The Theory of Planned Behaviour, like its predecessor the Theory of Reasoned Action (Fishbein & Ajzen, 1975), emphasise a central role for social cognition in the form of subjective norms. It proposes that behaviour implementation intentions are a function of individual attitudes concerning the desirability of a behaviour, in addition to the subjective norms of that behaviour; and the perceived approval gained from adhering to such norms. The TPB extends upon the Theory of Reasoned Action by incorporating the construct of perceived behavioural control (PBC) as an additional predictor of intention and behaviour. This construct of volitional control is considered conceptually similar to self-efficacy but reflects the perceived ease of performing a behaviour and the extent to which it can become habitual over time. The TPB thus incorporates social and environmental factors, in addition to the role of past behaviour. It confers greater predictive performance of behaviours than that of the HBM, accounting for between 20-30% of the variance in adult health behaviours in the US and UK (Taylor et al., 2006). However, this predictive value is relatively low; thus interventions based upon such models may lack potential for positive change. 

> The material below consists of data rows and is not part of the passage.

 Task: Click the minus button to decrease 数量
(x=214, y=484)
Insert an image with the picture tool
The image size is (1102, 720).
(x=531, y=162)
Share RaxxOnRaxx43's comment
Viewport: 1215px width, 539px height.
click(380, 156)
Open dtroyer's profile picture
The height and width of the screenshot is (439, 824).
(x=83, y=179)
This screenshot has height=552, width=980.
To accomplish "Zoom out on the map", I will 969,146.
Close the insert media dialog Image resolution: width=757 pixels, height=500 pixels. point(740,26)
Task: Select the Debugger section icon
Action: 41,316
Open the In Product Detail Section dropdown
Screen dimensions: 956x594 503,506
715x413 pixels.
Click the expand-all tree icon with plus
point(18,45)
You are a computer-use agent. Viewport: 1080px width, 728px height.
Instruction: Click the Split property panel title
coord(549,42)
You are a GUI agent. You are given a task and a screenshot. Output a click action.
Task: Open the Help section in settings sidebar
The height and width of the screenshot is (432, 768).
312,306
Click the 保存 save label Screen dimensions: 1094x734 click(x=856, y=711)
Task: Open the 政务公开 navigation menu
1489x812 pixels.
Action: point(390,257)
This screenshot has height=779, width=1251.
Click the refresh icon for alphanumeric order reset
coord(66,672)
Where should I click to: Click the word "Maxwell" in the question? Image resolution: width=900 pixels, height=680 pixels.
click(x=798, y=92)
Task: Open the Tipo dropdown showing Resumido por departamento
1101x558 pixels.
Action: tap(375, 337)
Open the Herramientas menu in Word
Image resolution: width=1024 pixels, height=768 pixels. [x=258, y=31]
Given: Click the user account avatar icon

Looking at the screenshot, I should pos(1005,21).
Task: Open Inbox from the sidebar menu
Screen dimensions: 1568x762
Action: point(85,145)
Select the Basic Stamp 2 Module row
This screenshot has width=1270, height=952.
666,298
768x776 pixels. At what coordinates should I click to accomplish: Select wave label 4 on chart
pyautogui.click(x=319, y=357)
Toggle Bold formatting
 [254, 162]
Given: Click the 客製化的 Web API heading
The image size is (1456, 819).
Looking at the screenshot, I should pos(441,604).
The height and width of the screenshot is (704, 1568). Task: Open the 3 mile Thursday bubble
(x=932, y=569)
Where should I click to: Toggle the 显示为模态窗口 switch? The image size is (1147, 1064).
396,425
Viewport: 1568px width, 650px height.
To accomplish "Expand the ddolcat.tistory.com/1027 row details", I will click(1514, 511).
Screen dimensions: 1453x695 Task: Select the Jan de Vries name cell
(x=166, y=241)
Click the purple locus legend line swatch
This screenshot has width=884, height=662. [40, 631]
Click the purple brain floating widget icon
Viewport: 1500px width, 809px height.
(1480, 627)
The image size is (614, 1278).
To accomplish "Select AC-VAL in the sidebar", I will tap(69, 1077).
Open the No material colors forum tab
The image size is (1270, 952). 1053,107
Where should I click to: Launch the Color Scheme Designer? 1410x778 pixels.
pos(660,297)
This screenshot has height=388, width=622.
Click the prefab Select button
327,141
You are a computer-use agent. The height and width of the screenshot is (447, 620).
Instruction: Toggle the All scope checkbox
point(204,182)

The Trans-Theoretical Model (Prochaska et al., 1992; Prochaska & Velicer, 1997) or 'Stages of Change' model comprises possibly one of the most prevailing models represented within the behaviour change literature \citep{Davis_2014}. This framework proposes that the behaviour change process comprises six dynamic and distinguishable non-linear stages; including pre-contemplation (not intending to change), contemplation (thinking about change), preparation (intending to change a behaviour and initiating change with small steps, action (changing the behaviour), maintenance (sustaining the new behaviour), and termination (when there is no temptation to revert to the original undesirable behaviour). Individuals can relapse at any one of these stages. This model has been used to explain several health behaviours, including smoking, exercise, alcohol use, and screening behaviours (Marshall & Biddle, 2001; Rosen, 2000). It also holds the capacity to serve as a foundation for tailoring interventions to participants based on their stage of change, applicable at both an individual and a community level (Taylor et al., 2006).
- The TTM has been criticised on several grounds (West, 2005) and its empirical support has been questioned by systematic review findings (e.g., Cahill, Lancaster, & Green, 2010; Etter & Perneger, 1999; Littell & Girvin, 2002; Whitelaw, Baldwin, Bunton, & Flynn, 2000).